No significant differences were found in the length of stay in the ICU and 30-day mortality. First, a previous study reported that administration of a SUP in critically ill adults did not improve all-cause mortality [3]. H2Bs and PPIs as SUP have advantages and disadvantages: a decrease in the incidence of UGIB but an increase in HAP and CDI. Although no significant differences were found in the incidence of HAP and CDI, this study was not designed to detect these events. In theory, the risk of these side effects is considered to be reduced because we stopped unnecessary medication. Further research on a larger sample size is needed.

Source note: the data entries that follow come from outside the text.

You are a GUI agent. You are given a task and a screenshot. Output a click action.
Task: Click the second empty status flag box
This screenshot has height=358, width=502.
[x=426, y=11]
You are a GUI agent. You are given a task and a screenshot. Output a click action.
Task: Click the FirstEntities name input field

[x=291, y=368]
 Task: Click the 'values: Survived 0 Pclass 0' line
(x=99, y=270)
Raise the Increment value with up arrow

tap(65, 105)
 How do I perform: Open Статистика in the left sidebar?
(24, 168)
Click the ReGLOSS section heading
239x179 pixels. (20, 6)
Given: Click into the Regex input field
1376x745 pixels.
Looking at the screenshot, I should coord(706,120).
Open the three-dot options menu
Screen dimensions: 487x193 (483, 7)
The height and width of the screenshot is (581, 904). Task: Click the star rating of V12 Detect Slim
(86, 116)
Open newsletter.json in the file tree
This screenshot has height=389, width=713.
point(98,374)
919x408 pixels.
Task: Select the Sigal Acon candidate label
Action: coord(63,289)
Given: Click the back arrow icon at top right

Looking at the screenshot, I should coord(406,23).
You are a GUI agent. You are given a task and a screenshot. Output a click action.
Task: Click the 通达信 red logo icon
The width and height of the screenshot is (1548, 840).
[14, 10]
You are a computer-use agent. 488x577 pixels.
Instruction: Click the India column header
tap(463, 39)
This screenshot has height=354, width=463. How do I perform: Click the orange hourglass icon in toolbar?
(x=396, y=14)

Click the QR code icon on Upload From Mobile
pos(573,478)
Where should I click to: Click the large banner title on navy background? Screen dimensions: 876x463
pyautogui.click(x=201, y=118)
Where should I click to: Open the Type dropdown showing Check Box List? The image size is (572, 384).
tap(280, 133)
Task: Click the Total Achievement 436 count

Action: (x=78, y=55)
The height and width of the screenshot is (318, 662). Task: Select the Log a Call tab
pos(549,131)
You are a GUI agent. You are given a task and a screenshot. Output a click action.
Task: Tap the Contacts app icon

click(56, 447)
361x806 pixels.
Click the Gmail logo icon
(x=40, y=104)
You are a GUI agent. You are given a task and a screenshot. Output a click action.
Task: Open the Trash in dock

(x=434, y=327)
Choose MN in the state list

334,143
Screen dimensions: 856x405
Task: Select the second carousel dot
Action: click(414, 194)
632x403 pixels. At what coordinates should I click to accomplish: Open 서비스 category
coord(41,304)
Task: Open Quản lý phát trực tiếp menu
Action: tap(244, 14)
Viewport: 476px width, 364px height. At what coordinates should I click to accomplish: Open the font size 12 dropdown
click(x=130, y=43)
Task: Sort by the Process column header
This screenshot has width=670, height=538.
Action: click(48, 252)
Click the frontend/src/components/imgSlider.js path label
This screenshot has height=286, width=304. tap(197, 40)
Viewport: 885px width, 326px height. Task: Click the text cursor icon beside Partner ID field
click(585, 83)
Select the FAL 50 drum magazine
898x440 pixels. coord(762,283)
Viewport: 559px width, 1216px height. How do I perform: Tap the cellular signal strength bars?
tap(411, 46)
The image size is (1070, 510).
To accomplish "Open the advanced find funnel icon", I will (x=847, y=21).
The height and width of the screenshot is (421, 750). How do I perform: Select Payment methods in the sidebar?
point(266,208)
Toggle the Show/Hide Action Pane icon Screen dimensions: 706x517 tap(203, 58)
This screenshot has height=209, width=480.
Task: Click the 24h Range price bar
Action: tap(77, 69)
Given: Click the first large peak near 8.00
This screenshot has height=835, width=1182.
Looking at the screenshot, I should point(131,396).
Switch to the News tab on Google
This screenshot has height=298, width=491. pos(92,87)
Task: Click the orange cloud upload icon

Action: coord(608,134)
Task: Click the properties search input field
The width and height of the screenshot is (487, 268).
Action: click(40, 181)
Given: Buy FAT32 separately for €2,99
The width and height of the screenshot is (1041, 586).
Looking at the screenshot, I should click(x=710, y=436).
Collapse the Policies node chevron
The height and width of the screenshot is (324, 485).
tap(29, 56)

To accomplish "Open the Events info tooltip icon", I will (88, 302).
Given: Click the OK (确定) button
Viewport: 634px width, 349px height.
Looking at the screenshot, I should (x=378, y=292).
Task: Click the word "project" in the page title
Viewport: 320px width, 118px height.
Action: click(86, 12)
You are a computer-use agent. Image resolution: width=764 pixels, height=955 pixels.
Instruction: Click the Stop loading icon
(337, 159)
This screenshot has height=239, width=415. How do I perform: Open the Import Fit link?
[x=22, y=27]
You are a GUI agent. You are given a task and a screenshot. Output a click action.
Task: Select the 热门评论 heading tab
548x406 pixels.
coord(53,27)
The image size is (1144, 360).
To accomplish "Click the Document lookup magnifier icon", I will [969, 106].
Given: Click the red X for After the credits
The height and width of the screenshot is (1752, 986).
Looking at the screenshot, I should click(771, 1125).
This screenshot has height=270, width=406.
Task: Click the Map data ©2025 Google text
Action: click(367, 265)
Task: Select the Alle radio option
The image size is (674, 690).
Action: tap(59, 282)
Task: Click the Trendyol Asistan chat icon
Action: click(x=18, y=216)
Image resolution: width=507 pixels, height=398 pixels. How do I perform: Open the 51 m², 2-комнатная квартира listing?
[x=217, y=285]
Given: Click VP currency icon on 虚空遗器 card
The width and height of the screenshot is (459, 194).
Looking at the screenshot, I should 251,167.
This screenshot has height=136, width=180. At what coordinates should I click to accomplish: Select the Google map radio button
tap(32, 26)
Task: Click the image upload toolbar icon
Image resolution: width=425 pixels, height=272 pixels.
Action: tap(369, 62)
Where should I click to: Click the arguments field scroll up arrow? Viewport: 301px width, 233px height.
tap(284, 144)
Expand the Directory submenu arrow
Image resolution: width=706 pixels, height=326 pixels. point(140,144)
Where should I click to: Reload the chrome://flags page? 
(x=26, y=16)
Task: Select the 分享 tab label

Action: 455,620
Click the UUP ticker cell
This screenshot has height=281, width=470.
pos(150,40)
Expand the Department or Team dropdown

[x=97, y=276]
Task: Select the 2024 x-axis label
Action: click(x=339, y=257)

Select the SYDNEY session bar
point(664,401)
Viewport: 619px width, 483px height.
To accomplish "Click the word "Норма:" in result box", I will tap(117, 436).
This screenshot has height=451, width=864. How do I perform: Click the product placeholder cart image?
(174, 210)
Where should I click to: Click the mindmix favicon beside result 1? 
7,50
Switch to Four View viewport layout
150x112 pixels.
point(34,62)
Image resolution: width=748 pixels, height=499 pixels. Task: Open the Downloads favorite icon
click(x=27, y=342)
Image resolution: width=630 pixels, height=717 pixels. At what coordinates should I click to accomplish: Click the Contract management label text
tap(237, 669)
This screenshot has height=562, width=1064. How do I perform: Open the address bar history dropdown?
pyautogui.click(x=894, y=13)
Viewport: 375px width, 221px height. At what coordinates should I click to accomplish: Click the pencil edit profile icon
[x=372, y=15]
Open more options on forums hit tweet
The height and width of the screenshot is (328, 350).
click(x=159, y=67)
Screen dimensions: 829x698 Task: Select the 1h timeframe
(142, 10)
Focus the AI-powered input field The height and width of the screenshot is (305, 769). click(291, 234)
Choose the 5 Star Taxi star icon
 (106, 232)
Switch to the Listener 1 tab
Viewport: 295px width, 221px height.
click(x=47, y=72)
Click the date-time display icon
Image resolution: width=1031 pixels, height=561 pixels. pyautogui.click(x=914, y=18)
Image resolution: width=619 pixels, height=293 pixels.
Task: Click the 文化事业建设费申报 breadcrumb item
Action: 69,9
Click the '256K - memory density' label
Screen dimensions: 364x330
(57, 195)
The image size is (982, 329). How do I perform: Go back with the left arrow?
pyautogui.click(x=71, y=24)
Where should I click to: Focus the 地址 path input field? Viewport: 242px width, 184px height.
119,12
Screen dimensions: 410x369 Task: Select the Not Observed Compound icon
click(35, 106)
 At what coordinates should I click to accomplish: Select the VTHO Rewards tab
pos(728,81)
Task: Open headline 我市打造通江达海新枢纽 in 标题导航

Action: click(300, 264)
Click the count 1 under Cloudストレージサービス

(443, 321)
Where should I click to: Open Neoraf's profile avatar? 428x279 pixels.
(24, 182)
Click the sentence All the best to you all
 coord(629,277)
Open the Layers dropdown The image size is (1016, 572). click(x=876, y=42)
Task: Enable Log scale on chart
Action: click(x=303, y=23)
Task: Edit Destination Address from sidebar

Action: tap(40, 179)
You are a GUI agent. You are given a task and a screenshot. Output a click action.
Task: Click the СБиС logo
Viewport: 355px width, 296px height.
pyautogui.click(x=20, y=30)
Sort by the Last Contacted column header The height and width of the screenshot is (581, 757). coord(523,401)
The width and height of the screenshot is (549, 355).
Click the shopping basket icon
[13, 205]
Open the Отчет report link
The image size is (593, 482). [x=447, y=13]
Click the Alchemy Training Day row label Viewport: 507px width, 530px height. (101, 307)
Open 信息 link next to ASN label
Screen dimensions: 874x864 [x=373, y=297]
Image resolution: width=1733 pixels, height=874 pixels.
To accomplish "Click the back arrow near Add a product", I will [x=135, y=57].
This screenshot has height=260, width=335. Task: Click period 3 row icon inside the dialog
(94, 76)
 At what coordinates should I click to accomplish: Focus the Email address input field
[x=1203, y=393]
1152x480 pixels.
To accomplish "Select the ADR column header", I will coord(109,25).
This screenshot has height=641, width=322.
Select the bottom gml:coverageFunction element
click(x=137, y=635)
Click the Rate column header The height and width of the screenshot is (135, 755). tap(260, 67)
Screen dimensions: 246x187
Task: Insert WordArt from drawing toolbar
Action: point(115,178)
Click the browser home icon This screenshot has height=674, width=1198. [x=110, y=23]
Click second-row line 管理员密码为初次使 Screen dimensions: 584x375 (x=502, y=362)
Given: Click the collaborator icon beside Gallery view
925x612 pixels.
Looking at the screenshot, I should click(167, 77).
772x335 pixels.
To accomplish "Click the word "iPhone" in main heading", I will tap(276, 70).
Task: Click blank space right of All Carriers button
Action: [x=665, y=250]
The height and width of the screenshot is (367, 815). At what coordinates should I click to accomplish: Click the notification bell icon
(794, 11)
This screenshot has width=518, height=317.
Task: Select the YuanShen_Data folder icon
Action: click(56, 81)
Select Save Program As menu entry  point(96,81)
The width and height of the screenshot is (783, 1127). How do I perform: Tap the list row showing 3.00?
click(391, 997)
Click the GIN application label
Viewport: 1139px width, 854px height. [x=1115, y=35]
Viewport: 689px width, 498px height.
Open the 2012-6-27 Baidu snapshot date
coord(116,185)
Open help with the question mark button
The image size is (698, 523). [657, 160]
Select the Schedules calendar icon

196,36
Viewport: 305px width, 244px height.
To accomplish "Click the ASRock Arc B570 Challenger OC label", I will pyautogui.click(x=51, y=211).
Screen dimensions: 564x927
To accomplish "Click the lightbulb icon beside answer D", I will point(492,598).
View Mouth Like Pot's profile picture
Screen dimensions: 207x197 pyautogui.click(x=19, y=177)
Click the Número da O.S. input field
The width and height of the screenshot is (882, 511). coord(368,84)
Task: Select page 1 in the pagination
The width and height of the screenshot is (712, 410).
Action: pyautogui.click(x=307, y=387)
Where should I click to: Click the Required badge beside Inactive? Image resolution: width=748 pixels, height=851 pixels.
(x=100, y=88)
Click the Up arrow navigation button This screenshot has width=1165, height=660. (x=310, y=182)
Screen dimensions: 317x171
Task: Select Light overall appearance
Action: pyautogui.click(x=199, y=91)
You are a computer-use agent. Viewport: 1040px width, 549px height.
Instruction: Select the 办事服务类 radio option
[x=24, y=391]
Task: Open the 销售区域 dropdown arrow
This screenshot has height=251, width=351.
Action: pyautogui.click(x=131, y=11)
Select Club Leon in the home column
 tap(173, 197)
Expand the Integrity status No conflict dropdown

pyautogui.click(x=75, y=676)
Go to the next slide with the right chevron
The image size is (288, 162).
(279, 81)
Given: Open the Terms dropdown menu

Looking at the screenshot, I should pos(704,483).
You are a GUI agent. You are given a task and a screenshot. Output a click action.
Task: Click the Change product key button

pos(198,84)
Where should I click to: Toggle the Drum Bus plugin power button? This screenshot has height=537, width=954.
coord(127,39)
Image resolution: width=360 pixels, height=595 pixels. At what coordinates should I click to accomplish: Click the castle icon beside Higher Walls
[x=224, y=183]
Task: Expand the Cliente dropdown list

About 4 years have passed since the end of the data collection period, but our checklist and SUP criteria are still in use. The proportion of administered SUP is about 40% now. However, even after the start of enteral nutrition, there seems to be a tendency to continue SUP for patients with higher risk for UGIB.

This study possessed several limitations. First, the reported incidence of UGIB included a wide variation in the results, and the standard treatments in intensive care units may have changed over the past few decades. The quality of intensive care has steadily improved; therefore, the real incidence of UGIB might be lower than we expected. Second, this was a retrospective study; therefore, it was not necessary to detect all UGIB cases precisely. Third, all of the possible confounders were not collected. Fourth, an issue of misclassification may exist in this study. Although we discontinued SUP for some patients with SUP (for example, if enteral nutrition was started for patients with SUP), these patients were considered to have received a SUP if they were administered a SUP even once. Finally, the before and after study may have not captured other modifications in practice over the observed time period. The short timeline (8 months) reduces the risk that some undetected factor changed during the period. We have not evaluated the reliability and validity of the checklist and SUP criteria. Generalization to different facilities and patient populations has not been investigated.

Conclusions

Utilizing a checklist and SUP criteria reduced unnecessary administration of SUP medications. Regarding the incidence of UGIB in critically ill adults, no significant difference was found between the group that was administered SUP medications on a daily basis and the group restricted to being administered a SUP medication utilizing a checklist and the SUP criteria. In future research, a prospective controlled trial needs to be conducted to evaluate the impact of the proposed method on reducing both the unnecessary usage of SUP medicines and gastrointestinal bleeding.